Lucas asks if we have butter, then remembers the white ceramic tub we keep on the counter. I hear the drawer, then the smearing, the crunch, the hum of the Breville convection fan, the plunk of the buttered knife into the sink, the draw of the kitchen stool, and that first bite, crispy, with a shower of seeds pittering to the plate. I know his hair is high, his pajamas still warm. He’s thirteen, a drop of milk short of 5’9″, and he keeps Lego miniature figures in his pockets. He spends hours in the basement, no devices, just stories about a multi-verse.
When I ask what he does down there, he stops eating, large quick steps to meet my eyes, a bounce as he explains that over his years he’s created multiple versions of himself, a lineup of mini figures, all representing, “Different versions of me from the multi-verse, you know, a Ninjago version of me, my original mini-figure me, and then there’s the version I made when I thought I lost my original.” He’s the omnipotent god of the universe down there.
It’s 9:53am, and I have a universe to orchestrate, how we’ll orbit through, feeling as if I can live it from here, one heel on the sofa, fingers clicking and cruising, sorting recipes, constructing to-dos, drinking my Americano as I plan our day in meals. Everyone in pajamas, I’m thinking yeasted waffles, soft-boiled eggs with Everything But The Bagel spices.
I’ll do a sketch later, draw “on location” in NYC by visiting Google Maps. I thought of choosing an Ethnic Restaurant, but I can’t think of any, which is absurd. That Turkish restaurant where, when I was a food critic, I got food poisoning. Or Veselka, the Ukranian pierogi place. Sammy’s Romanian, Jewish comfort food in a basement, kreplach, calves livers with fried onions, kishka, shmaltz. Nice Matin, hardly ethnic. Bello, permanently closed. Café Loup, permanently closed. Brandy’s Piano Bar has a big car parked in front, and I’m pretty sure they don’t serve ethnic anything. I could spend an entire day, week even, deciding what’s worthy of a sketch.

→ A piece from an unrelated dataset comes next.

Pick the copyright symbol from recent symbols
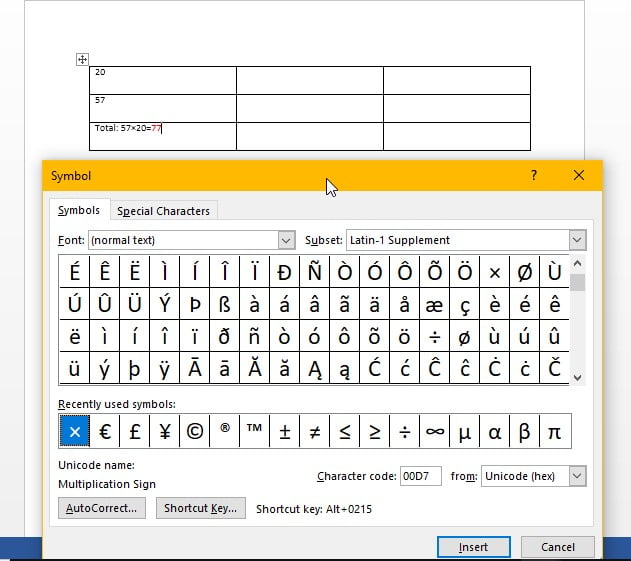The width and height of the screenshot is (631, 561). [x=195, y=431]
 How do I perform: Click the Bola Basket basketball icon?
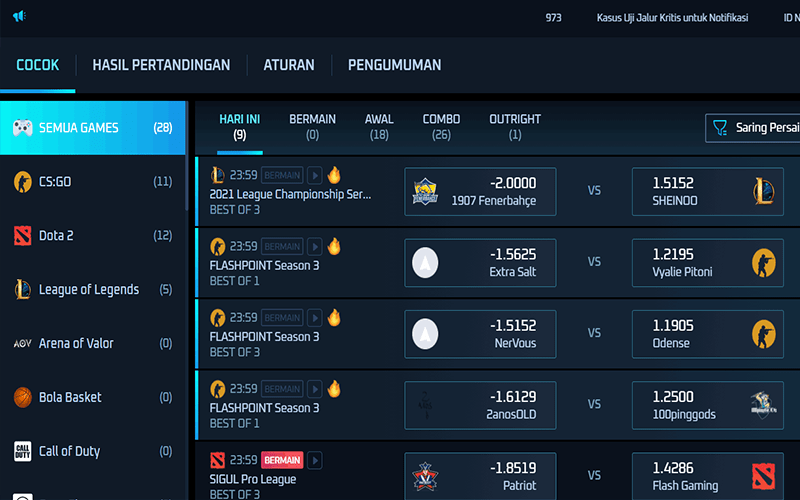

Abigail is up, fishing in the pantry for cereal, a breakfast food. I check Facebook, and I’m lost to it for an hour. Now, I’m back, searching for bread recipes, skillet dinners, and through old photographs wondering what I will do with my day. Cook, paint, sketch, read, or write. Drips and drabs of all of it, in my pajamas, two heels on the sofa, laptop on my chest. What happens on Tuesday.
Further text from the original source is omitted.